Forecasting Glossary
Key terms and concepts used in probabilistic prediction and forecasting. Understanding these helps you interpret our predictions and methodology.
Prediction
A falsifiable statement about a future event, phrased as a binary YES/NO question with a defined target date and clear resolution criteria.
Probability
A number between 0% and 100% representing our confidence that a prediction will resolve YES. We use 1-99% range, never claiming certainty.
Base Rate
The initial probability assigned to a prediction before any news signals are applied. Determined by historical reference classes, expert consensus, and structural analysis.
Signal
A piece of news or information that affects the probability of a prediction outcome. Signals have direction (+/-/0) and strength (0-100).
Signal Strength
A number from 0-100 indicating how much a signal should affect the probability. Higher strength = larger potential impact.
Digest
A daily summary of all signals for a prediction, including the dominant direction, overall signal strength, and narrative summary of relevant news.
Daily Cap
Maximum probability change allowed per day. Prevents overreaction to single news events. Asymmetric: +15% max increase, -20% max decrease.
Calibration
How well predicted probabilities match actual outcomes.

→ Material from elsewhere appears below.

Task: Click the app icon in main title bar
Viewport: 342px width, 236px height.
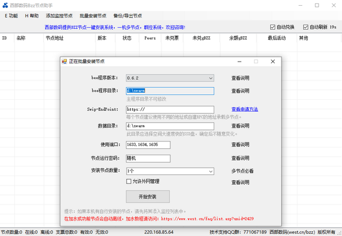Action: pos(5,5)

A well-calibrated forecaster has events predicted at 70% happen about 70% of the time.
Brier Score
A scoring metric for probability predictions. Ranges from 0 (perfect) to 1 (worst). Calculated as the mean squared difference between predictions and outcomes.
Resolution
The process of determining whether a prediction resolved YES or NO. Based on predefined resolution criteria and authoritative sources specified when the prediction was created.
Resolution Criteria
The specific, unambiguous conditions that determine YES vs NO outcome. Written at prediction creation time and never modified.
Post-Mortem
Analysis conducted after a prediction resolves. Examines what signals were meaningful, what was missed, and lessons for future predictions.
Frozen
The state of a prediction after its question and resolution criteria are finalized. Frozen predictions cannot have their wording changed, only probability updates.
Reference Class
A set of similar historical situations used to establish base rates. Choosing the right reference class is crucial for good initial probability estimates.